_Activity list_.
- 1) In the post on PCA with missing data, what step does the writer say you can skip before doing PCA?
- 2) Transcribe the post on PCA with missing data between "When you write" and "are talking about.", inclusive.
- 3) Go on with the post on PCA with missing data, starting after its last sentence.

_Quoted passage_.
━━━━━━
April Sagan

PCA with Missing Data

You don’t need every data point to do PCA. I promise, it can work just as well even if you don’t interpolate first.

When you write a PhD dissertation, you end up spending a lot of time thinking about one very specific and esoteric topic. Every day. For years. Sometimes, you have to talk to someone outside of your research group, and when they ask what your dissertation is on, you confidently respond with the name of the problem you study, only to be met with a confused look and a misplaced sense of shock that they have no idea what you are talking about.
━━━━━━
_Data supplied_.
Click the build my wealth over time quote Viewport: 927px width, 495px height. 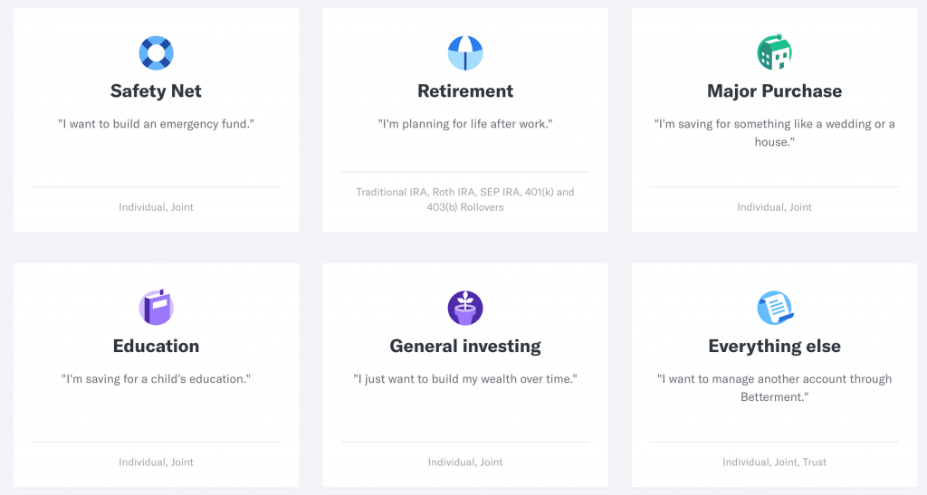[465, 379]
━━━━━━
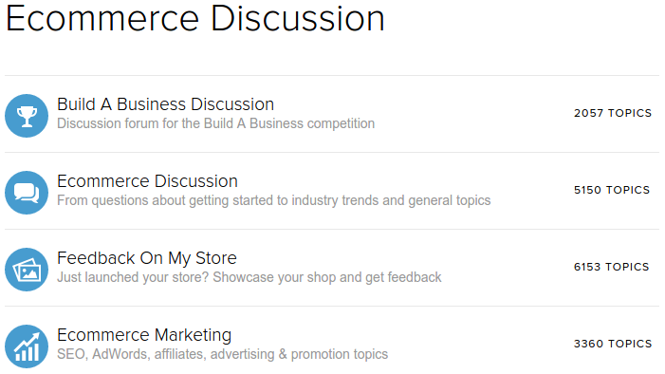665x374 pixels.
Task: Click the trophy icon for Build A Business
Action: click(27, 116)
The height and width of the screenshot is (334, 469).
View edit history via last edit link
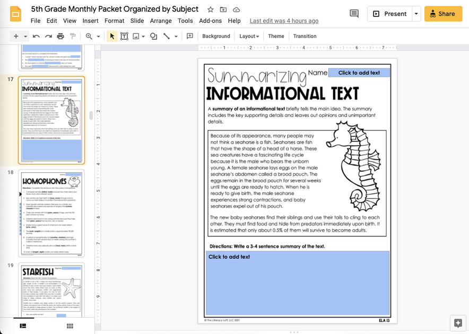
━━━━━━
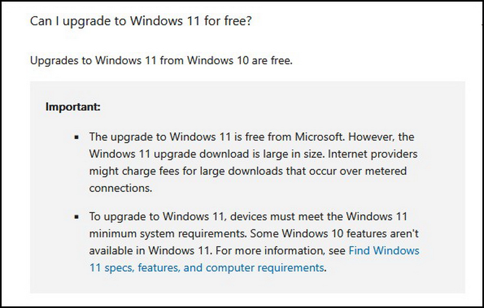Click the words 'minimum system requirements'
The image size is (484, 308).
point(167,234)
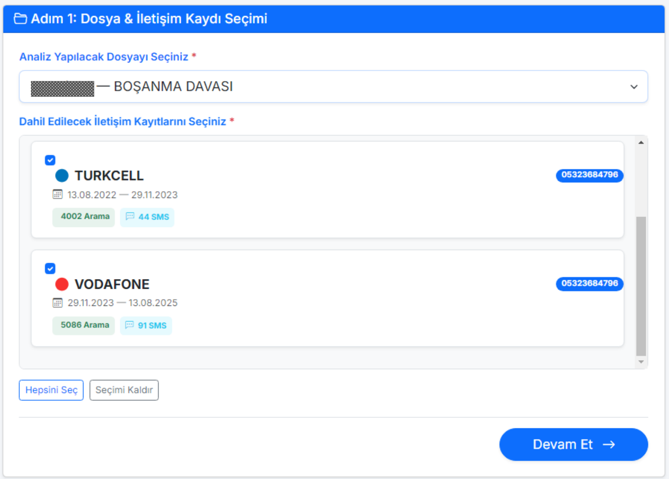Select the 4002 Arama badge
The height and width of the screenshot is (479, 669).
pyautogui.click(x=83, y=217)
━━━━━━
_Task-by-task answers_.
- 1) Interpolating the data first.

- 2)
When you write a PhD dissertation, you end up spending a lot of time thinking about one very specific and esoteric topic. Every day. For years. Sometimes, you have to talk to someone outside of your research group, and when they ask what your dissertation is on, you confidently respond with the name of the problem you study, only to be met with a confused look and a misplaced sense of shock that they have no idea what you are talking about.

- 3)
I get this cognitive dissonance everytime I tell someone my dissertation was on “matrix completion” and whenever someone mentions wanting to use PCA but having to deal with missing data points first. “You can do PCA without all the data”, I would exclaim, “it works better without interpolating!” Of course, the follow-up question to this point was always “how?”, and I had no good answer. Telling someone who is trying to solve a real problem that a technique works on paper is usually of no help.

Enter this blog post and the python package I made, SpaLoR. Amongst other features, SpaLor can do PCA when you have missing data by using matrix completion. In this tutorial, we’re going to use the Wisconsin breast cancer diagnostics dataset, which is included as an example dataset in scikit-learn. It consists of 30 morphological features from 569 breast tumour biopsies, along with a label of “malignant” or “benign”.

We start by loading in the data and necessary packages.

import numpy as np
import seaborn as sns

from sklearn.preprocessing import StandardScaler
from sklearn.decomposition import PCA
from sklearn.datasets import load_breast_cancer

breast_cancer = load_breast_cancer()
normalized_data = StandardScaler().fit_transform(breast_cancer.data)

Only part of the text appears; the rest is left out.